Source: Liverpool Echo
Sgt Pepper at 50: Ultimate guide to the Liverpool Beatles festival Warning: Page opens with sound

This summer Liverpool is celebrating Sgt. Pepper's Lonely Hearts Club Band, with thousands of people expected to events taking place. The festival festival features 13 events, one to celebrate each track on the Beatles iconic album. These include street theatre, dance shows, musical performances by some of the world's leading artists.

Source: Liverpool Echo
The unsung female artist behind the famous Sgt. Pepper album cover

The cover of Sgt Pepper's Lonely Heart's Club Band has etched itself into British pop culture. But its creator, Peter Blake, didn't work alone. His then wife, American artist Jann Haworth, says she was jointly commissioned by art dealer Robert "Groovy Bob" Fraser. But she's been largely left out of the history of the cover's creation.

Source: The Telegraph, UK
Monday, May 22, 2017
Three endless debates about the Beatles Sgt. Pepper album

Sgt. Pepper is considered the most influential album ever. Many music historians buy the idea that Sgt. Pepper inspired pop music to new heights of ambition. Many also accept the view that it elevated the importance of the album over the single. But after 50 years, there is huge dissonance over Sgt. Pepper's value and legacy.
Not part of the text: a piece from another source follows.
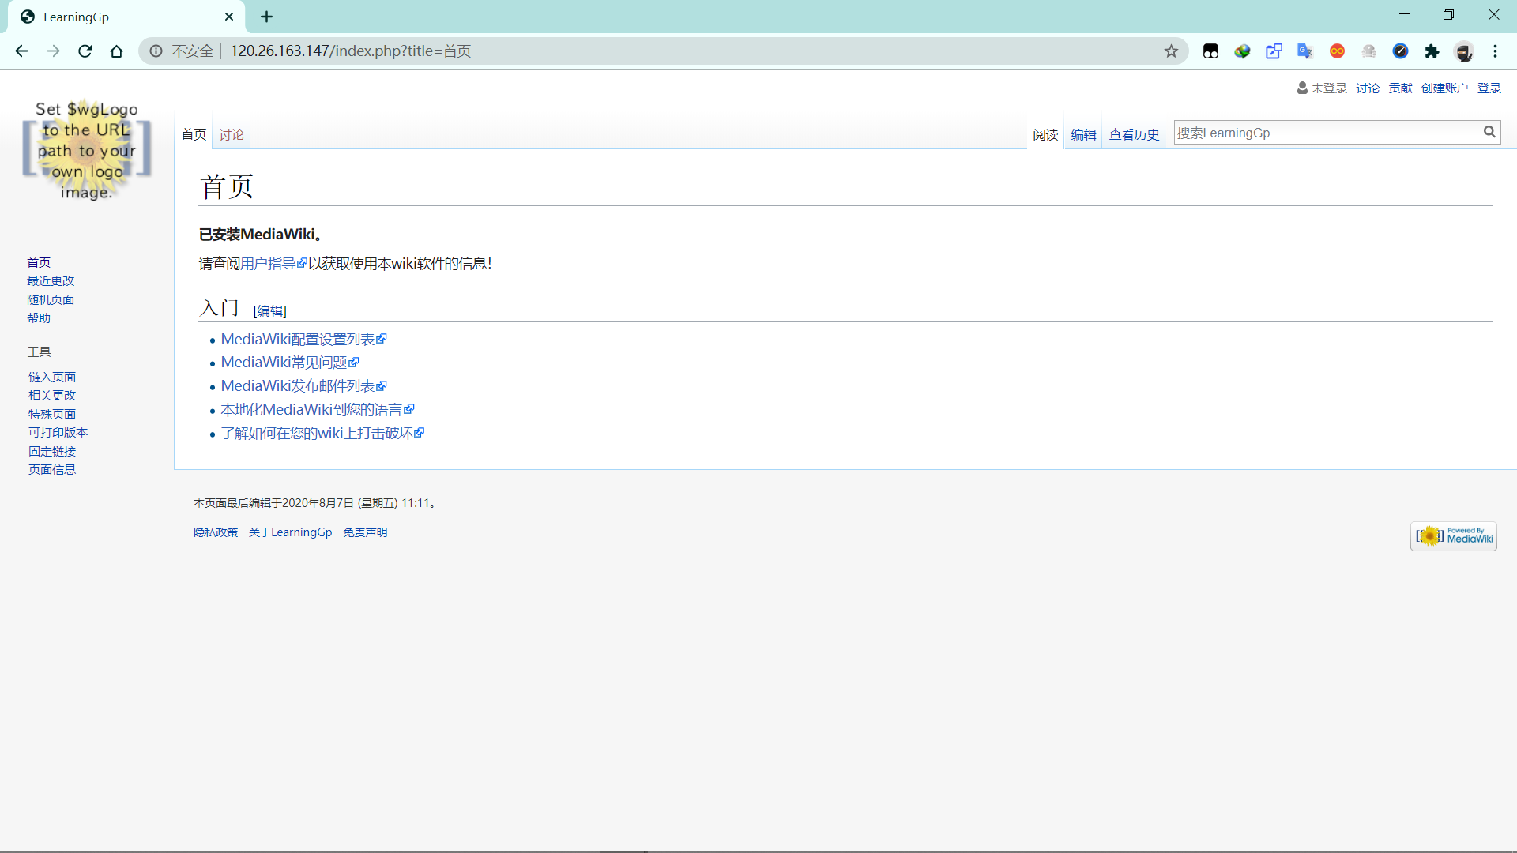Image resolution: width=1517 pixels, height=853 pixels.
Task: Click the site security info icon
Action: tap(156, 51)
Source: The San Diego Tribune
Friday, May 19, 2017
Beatles expert's new book celebrates 50th anniversary of Sgt. Pepper

Beatles expert Bruce Spizer served as a consultant for the 50th anniversary reissue of Sgt. Pepper, which will be available May 26 in with a new, stereo remix by Giles Martin. Spizer's new book, "The Beatles and Sgt. Pepper: A Fans' Perspective," is a collection of testimonials and essays about the landmark album's impact.

Source: The New Orleans Advocate
John Lennon's accidental 'Getting Better' acid trip

As the story goes, John Lennon swallowed the wrong pill the night he was supposed to record backing harmonies for Getting Better on Sgt. Pepper. Obviously impaired, George Martin took him on the roof of Abbey Road to recover, then Paul and George Harrison sprinted up the steps, afraid Lennon might fall off the edge.

Source: Rolling Stone
Thursday, May 18, 2017
Sgt. Pepper pop up shop coming to Liverpool during Beatles festival Warning: Page opens with sound

As part of the 50th anniversary of The Beatles' Sergeant Pepper 's Lonely Hearts Club Band, a special shop selling goods related to the seminal recording will appear on Mathew Street for the duration of the party. It will open on next Thursday, the day the anniversary edition of the Sgt Pepper album will be available to buy at midnight.

Source: Liverpool Echo
Remembering the real Lucy in the Sky With Diamonds

"I swear to God, or swear to Mao, or to anybody you like, I had no idea it spelt LSD," John Lennon insisted to Rolling Stone in 1970. Until the end of his life, Lennon maintained that Lucy in the Sky WIth Diamonds was actually inspired by a painting that his three-year-old son Julian had made of Lucy O'Donnell, his classmate at nursery school.

Source: Rolling Stone
How the Beatles wrote A Day in the Life

Fifty years after its release, Sgt. Pepper's A Day in the Life remains a testament to the group's ambitious songwriting. It's an elaborate production, filled with sophisticated George Martin and Geoff Emerick musical trickery. The track speaks to the way the daily unfolding of worldly events touches the private fragilities of ordinary people.